## APPLY WHAT YOU READ
1/ Answer these questions from the passage on the red hair gene story:
(a) What lack does the quoted line say caused people in this part of the world to evolve red hair?
(b) Which newspaper did the writer ask for references?
(c) What did Scotlands DNA sell?
2/ Write the next part of the passage on the red hair gene story, picking up after its last sentence.

## EXCERPTED PASSAGE
━━━━
So yup, you do the math. More sunshine equals more vitamin D, which means, our hair doesn’t need to do the work for us.
Please read that at least twice, because it is wonderfully bizarre. Bear in mind that:
It may not be obvious now, but as the slightly younger picture of me above demonstrates, I am a member of this apparently endangered grouping. But what does the story say exactly? I will extract some of it's joyfulness, so you don't have to read it (though admittedly in the original you get a picture of Lily Cole rather than me).
The suggestion is that due to climate change and the 'rapidly increasing temperature across the British Isles, the red hair gene could soon be a thing of the past.' And the way we are told this story makes me shudder - and not because I am an endangered ginger. Take this line:
Scientists believe that we evolved over time to have red hair in this part of the world because of a lack of sunshine.
Whoa! Now first of all, the *HMMM* detector is always alerted by being told that 'scientists say' or 'scientists believe'. Who are these scientists and where can we find their paper on this subject? I don't expect a newspaper article to give me an explicit reference (though it would be nice), but I would like to see 'Dr Hamish McSpod of the University of Life made it clear in his paper "Why gingers are doomed" published in Nature'... or whatever, so I can nip over and take a look. What do we get? Nothing. I have asked Metro for references, but strangely they haven't replied.
And second of all, we didn't evolve to have red hair 'because of a lack of sunshine.' I could accept that an accidental mutation producing red hair and pale skin resulted in preferential survival in a low sunshine location like the UK (as the pale skin makes vitamin D production easier with less sun exposure), but don't make it sound as if evolution thought 'ooh, lack of sunshine, let's try red hair'. It doesn't work that way.
We then get told by Alastair Moffat of 'Scotlands DNA' that ‘If it was to get less cloudy and there was more sun, there would be fewer people carrying the gene.’ Hang on. Alastair Moffat of what? Scotlands DNA was an [apparently defunct in 2024] company that 'aims to provide new insights into the genetic origins of Scots and those of Scots descent'. It did this by selling DNA tests. For money. And Alastair Moffat was a former director of the Edinburgh Festival Fringe, so clearly knew what he was talking about when it comes to science.
━━━━
## Screenshot grounding data
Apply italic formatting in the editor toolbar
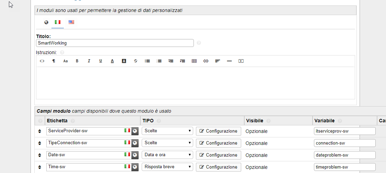Screen dimensions: 386x173 pos(89,61)
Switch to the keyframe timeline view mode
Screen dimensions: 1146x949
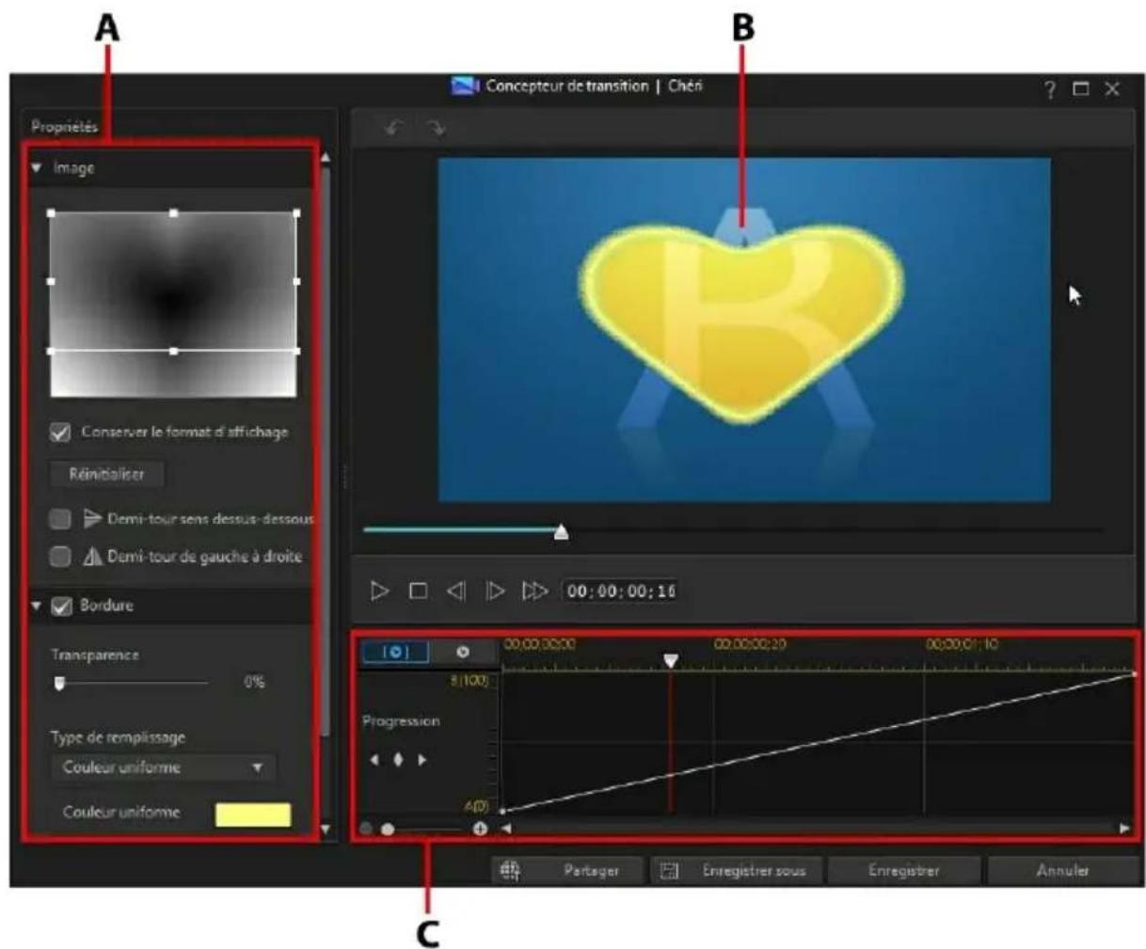[x=396, y=652]
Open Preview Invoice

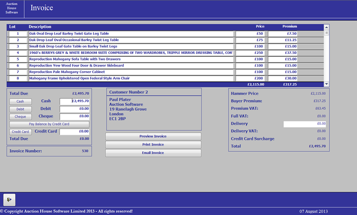click(x=153, y=136)
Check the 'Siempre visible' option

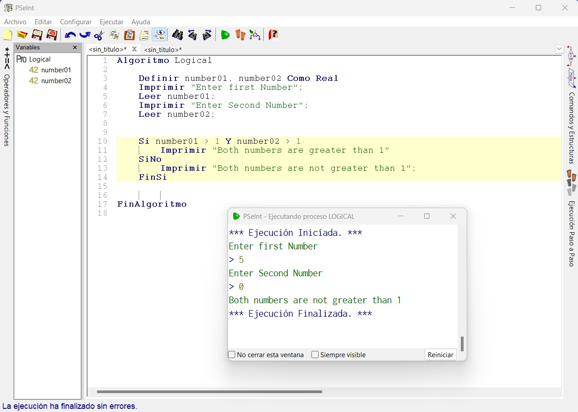315,355
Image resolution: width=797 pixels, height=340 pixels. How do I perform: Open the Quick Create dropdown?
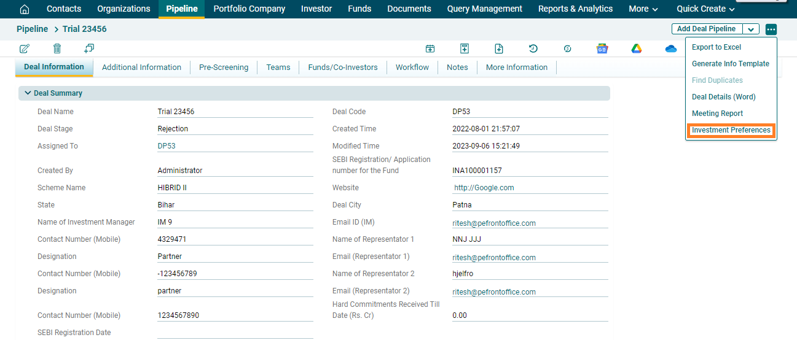[x=705, y=9]
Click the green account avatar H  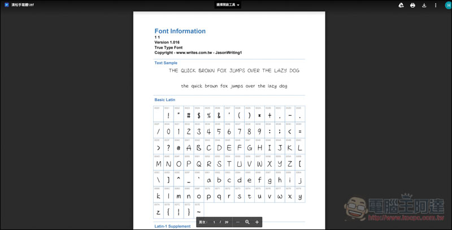(x=447, y=5)
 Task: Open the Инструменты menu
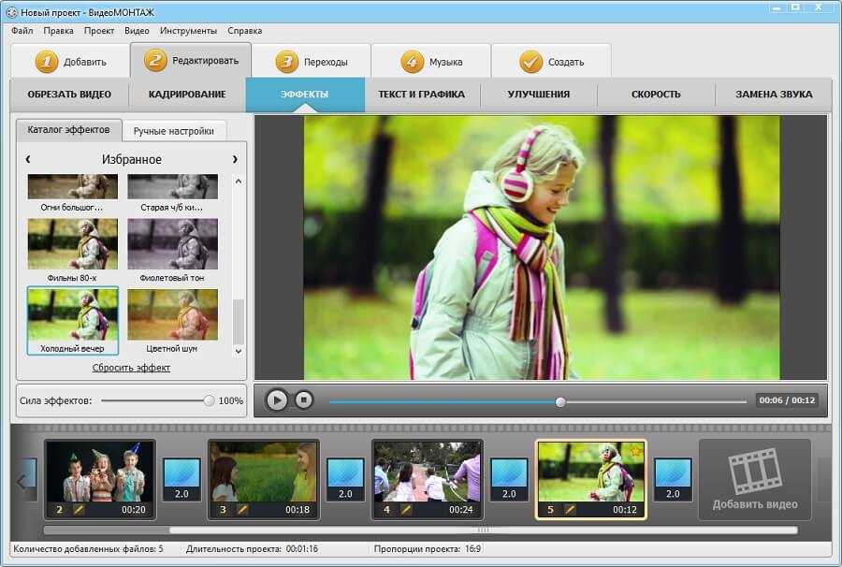[188, 31]
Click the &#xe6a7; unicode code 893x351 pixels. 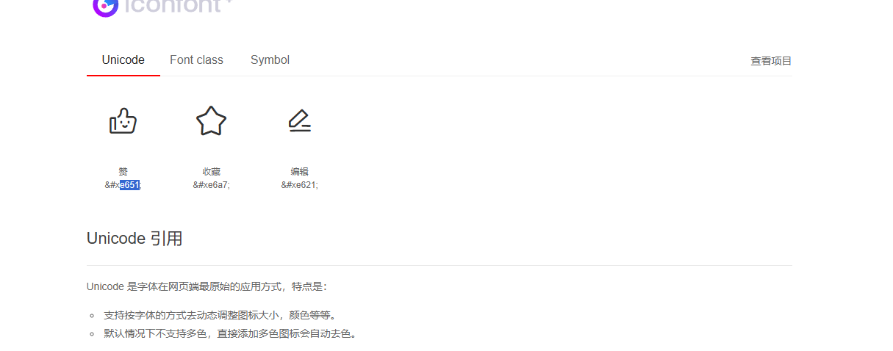click(x=211, y=185)
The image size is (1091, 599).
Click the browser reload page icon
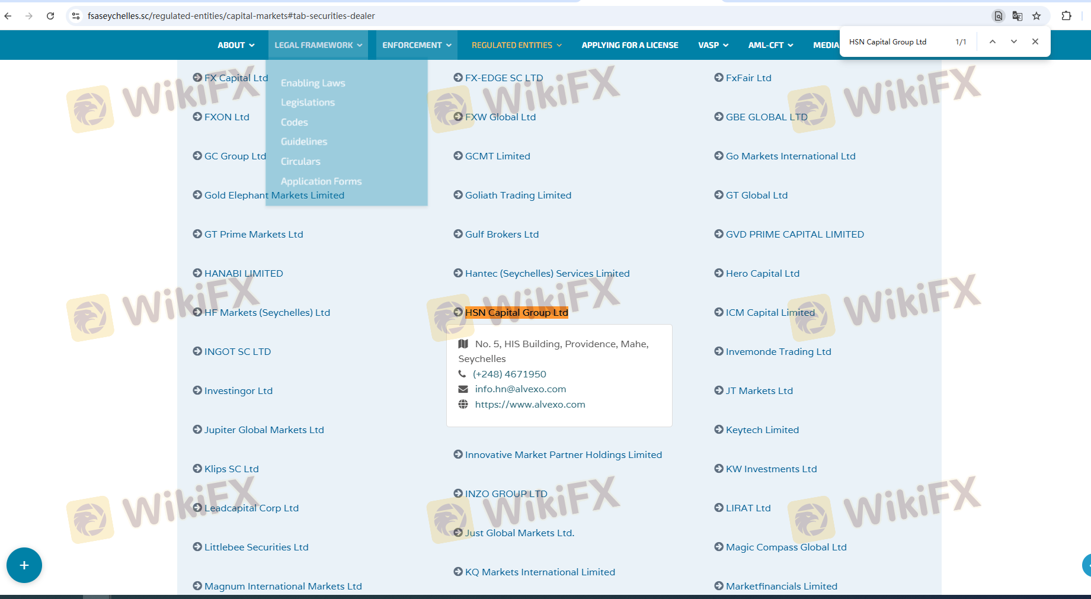50,16
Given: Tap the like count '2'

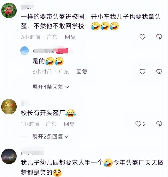Looking at the screenshot, I should [144, 124].
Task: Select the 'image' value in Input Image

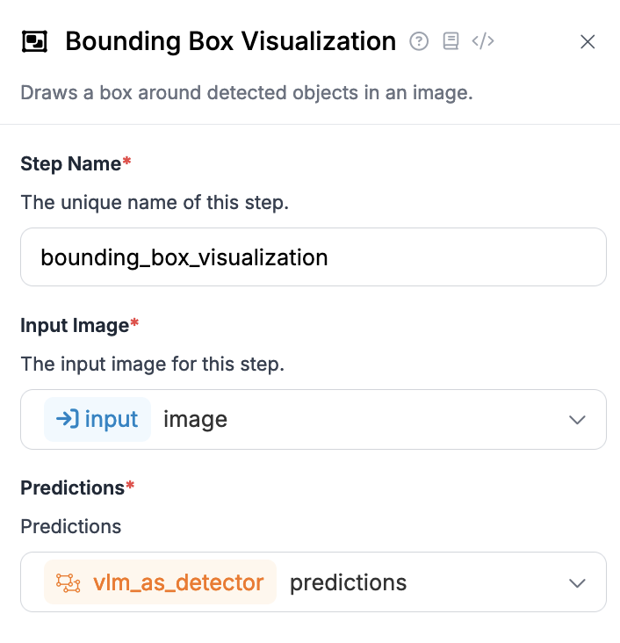Action: (195, 420)
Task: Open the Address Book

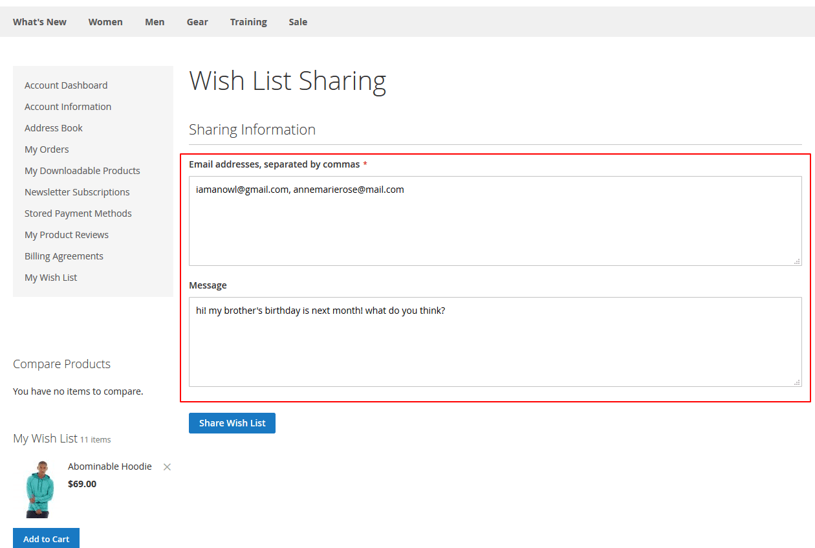Action: click(53, 127)
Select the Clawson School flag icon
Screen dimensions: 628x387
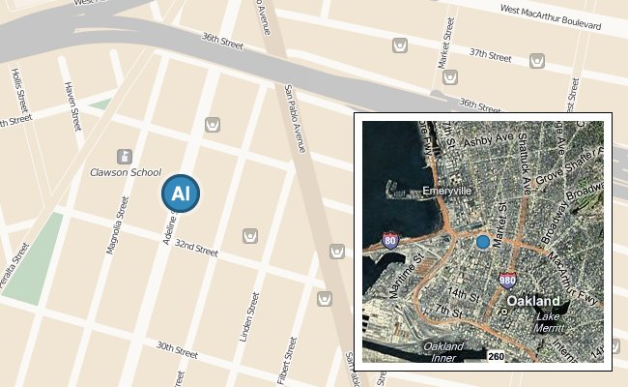click(125, 157)
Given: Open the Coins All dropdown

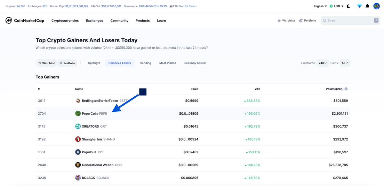Looking at the screenshot, I should pos(345,63).
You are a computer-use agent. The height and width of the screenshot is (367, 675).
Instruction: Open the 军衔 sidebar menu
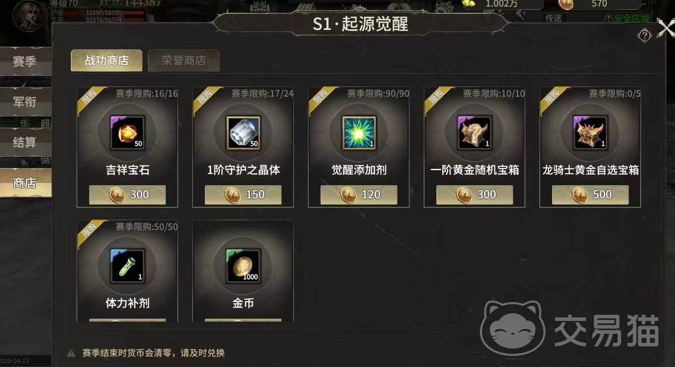tap(25, 102)
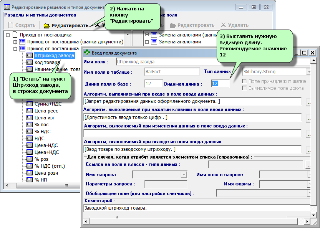Enable the Поле принадлежит шапке checkbox

(x=245, y=81)
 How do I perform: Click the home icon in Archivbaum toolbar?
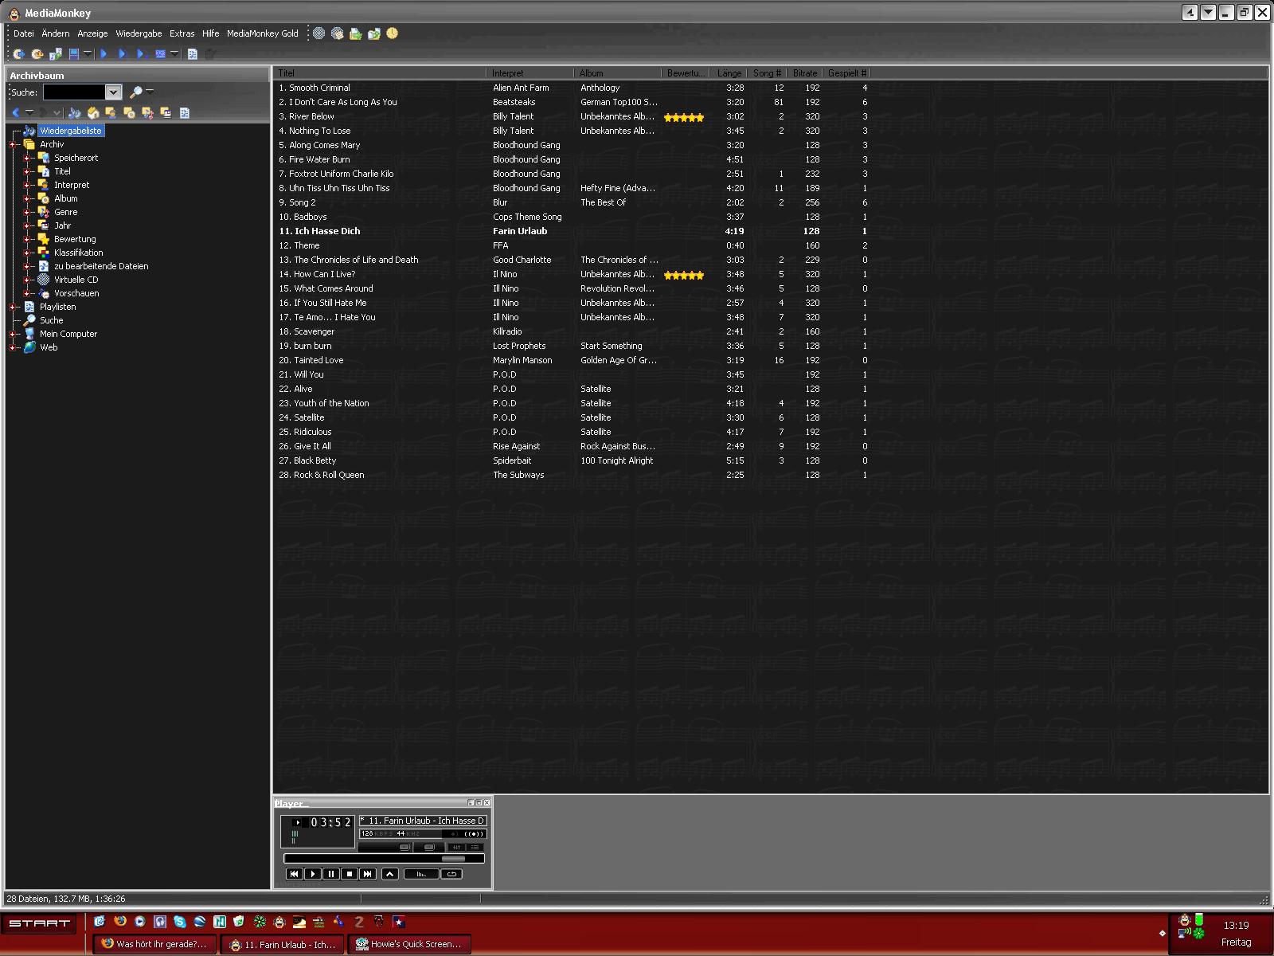pos(93,113)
━━━━
## OUTPUTS BY TASK
1/
(a) A lack of sunshine.
(b) Metro.
(c) DNA tests.

2/
But leaving aside the suspicion that this was an article driven by a press release to sell DNA tests, is what Mr Moffat said true? If there were more sun, he tells us, there would be fewer people carrying the gene. This would be true if lots of red-haired people were dying out before they could reproduce (presumably from skin cancer). But we have this high tech stuff called sunblock now, and us red-heads really know how to use it. What certainly isn't the case is that evolution will some how decide 'We don't need that gene any more, as it's sunny, let's get rid of it.' Evolution is not directed.
Then, after the obligatory picture of Prince Harry (no comment), comes this absolute cracker of a finale:
Those with the warm-toned barnet can, surprisingly, create their own vitamin D, to make up for the fact that they cannot get it from sunshine as easily as people all over the rest of the world can.
So yup, you do the math. More sunshine equals more vitamin D, which means, our hair doesn’t need to do the work for us.
Please read that at least twice, because it is wonderfully bizarre. Bear in mind that:
- Everyone makes their own vitamin D from sunlight hitting their skin - it's just that fair skin lets more ultraviolet through, making vitamin D faster than does a darker skin.
- Our hair does not do any work for us. It is dead, or precisely was never alive. If you believed this article, you'd think there was a vitamin D factory in your hair, pumping the stuff into your body.